SUPPLIED RECORDS START
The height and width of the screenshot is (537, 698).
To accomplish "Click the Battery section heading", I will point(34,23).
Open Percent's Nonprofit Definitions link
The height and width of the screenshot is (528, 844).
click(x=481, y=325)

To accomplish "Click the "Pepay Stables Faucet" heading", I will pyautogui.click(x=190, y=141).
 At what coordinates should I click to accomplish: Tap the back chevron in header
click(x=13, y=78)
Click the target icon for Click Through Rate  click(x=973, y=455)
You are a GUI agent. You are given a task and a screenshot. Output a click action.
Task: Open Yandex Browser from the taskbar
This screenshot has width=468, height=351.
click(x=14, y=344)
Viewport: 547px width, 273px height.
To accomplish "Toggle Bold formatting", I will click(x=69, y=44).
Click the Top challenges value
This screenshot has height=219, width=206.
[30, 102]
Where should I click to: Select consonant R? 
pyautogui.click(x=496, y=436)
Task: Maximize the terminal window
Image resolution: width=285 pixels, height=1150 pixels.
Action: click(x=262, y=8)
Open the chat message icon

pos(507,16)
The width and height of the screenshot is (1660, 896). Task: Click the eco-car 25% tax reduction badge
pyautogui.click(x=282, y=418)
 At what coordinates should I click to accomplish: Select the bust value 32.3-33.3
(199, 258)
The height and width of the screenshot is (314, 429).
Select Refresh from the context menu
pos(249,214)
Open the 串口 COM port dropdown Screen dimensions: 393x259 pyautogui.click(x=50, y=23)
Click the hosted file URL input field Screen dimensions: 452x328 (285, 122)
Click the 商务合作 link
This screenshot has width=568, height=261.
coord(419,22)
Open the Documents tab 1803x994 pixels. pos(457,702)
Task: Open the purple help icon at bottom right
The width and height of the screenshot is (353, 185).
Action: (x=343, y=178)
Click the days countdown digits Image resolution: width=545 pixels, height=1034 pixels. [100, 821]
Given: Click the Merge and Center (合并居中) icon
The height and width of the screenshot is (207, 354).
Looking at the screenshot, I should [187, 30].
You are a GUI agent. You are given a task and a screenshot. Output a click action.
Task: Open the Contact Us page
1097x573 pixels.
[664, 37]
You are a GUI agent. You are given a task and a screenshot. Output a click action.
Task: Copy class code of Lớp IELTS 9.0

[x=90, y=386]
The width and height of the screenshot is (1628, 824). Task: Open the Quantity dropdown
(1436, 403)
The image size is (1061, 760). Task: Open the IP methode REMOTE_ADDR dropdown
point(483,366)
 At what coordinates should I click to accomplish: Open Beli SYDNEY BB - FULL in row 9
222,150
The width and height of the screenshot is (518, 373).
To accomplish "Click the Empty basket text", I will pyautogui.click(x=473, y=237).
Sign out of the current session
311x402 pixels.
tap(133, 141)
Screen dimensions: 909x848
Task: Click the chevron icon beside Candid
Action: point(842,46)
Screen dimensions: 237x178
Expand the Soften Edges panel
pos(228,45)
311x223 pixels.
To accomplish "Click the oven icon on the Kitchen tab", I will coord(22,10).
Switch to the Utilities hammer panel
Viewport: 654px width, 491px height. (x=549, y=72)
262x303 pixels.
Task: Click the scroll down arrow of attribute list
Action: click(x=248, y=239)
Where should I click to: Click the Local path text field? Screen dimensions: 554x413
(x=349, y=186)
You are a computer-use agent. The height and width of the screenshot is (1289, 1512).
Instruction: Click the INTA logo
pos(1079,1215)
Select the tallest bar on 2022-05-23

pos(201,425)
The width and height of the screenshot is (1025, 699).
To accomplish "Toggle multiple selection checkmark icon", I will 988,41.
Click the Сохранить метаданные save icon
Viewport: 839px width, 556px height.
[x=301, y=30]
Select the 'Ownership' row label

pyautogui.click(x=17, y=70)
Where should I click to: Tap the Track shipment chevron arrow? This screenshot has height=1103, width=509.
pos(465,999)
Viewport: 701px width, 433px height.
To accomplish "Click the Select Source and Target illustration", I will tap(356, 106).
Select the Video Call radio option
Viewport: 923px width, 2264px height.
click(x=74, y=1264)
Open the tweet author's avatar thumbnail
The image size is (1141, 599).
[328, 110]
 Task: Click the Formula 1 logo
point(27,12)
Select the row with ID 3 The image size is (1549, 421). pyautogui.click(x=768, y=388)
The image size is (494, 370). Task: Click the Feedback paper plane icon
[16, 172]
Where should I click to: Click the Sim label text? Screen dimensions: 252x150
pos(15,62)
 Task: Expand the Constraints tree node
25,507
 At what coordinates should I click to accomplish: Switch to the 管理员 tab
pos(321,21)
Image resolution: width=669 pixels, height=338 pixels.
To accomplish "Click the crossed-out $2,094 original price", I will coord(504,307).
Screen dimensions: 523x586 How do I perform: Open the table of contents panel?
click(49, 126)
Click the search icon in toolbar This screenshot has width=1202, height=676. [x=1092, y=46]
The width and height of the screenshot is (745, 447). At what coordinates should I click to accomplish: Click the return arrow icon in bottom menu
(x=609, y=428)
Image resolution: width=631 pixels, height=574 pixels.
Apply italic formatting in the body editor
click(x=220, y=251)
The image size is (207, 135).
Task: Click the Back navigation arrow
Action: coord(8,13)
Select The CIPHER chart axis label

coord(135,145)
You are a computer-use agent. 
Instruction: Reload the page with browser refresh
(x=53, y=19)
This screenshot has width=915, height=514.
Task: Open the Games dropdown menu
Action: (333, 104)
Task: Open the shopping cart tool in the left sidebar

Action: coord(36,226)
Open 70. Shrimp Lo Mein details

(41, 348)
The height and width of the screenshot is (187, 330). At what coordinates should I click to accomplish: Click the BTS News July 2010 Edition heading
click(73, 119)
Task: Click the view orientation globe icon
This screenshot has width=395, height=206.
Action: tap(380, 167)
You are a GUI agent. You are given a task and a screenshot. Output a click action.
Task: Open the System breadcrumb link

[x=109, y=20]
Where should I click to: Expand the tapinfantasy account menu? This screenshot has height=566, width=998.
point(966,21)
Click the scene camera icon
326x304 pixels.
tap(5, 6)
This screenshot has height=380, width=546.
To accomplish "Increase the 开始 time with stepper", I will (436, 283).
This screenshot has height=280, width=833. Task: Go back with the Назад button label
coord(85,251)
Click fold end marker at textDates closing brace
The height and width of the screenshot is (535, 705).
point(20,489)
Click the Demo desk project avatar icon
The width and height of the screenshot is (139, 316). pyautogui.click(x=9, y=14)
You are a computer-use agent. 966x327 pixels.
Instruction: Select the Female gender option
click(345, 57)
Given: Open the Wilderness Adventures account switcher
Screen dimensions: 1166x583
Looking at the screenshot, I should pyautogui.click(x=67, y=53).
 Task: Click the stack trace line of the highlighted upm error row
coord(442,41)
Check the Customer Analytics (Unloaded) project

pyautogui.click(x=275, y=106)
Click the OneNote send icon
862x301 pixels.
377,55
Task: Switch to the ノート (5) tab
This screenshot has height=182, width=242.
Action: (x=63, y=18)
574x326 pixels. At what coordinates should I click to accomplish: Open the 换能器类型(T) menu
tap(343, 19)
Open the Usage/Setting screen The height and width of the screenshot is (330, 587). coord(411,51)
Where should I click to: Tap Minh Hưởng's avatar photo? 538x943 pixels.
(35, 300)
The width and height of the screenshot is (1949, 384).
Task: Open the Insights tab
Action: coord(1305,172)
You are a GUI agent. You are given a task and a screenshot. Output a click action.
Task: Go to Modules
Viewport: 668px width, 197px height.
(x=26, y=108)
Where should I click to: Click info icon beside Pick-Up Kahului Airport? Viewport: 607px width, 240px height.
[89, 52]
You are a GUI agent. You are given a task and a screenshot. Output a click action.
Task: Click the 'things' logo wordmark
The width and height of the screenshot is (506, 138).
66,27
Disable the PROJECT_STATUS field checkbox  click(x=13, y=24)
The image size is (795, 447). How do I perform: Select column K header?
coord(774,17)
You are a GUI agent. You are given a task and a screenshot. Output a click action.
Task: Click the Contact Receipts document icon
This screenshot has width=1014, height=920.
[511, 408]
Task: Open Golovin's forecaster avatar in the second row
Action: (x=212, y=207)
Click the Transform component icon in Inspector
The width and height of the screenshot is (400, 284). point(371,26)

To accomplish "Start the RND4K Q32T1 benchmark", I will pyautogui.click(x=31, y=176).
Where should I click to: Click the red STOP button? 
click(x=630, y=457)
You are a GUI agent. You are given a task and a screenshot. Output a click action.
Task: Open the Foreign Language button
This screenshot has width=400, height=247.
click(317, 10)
SUPPLIED RECORDS END
* **WORK TO COMPLETE**:
Lines wanted from the listing above: the line with "Open the Documents" up to and including the line with "The width and height of the screenshot is (518, 373).". Please write them out exactly, adding nothing else.

* **RESPONSE TO THIS TASK**:
Open the Documents tab 1803x994 pixels. pos(457,702)
Task: Open the purple help icon at bottom right
The width and height of the screenshot is (353, 185).
Action: (x=343, y=178)
Click the days countdown digits Image resolution: width=545 pixels, height=1034 pixels. [100, 821]
Given: Click the Merge and Center (合并居中) icon
The height and width of the screenshot is (207, 354).
Looking at the screenshot, I should [187, 30].
You are a GUI agent. You are given a task and a screenshot. Output a click action.
Task: Open the Contact Us page
1097x573 pixels.
[664, 37]
You are a GUI agent. You are given a task and a screenshot. Output a click action.
Task: Copy class code of Lớp IELTS 9.0

[x=90, y=386]
The width and height of the screenshot is (1628, 824). Task: Open the Quantity dropdown
(1436, 403)
The image size is (1061, 760). Task: Open the IP methode REMOTE_ADDR dropdown
point(483,366)
 At what coordinates should I click to accomplish: Open Beli SYDNEY BB - FULL in row 9
222,150
The width and height of the screenshot is (518, 373).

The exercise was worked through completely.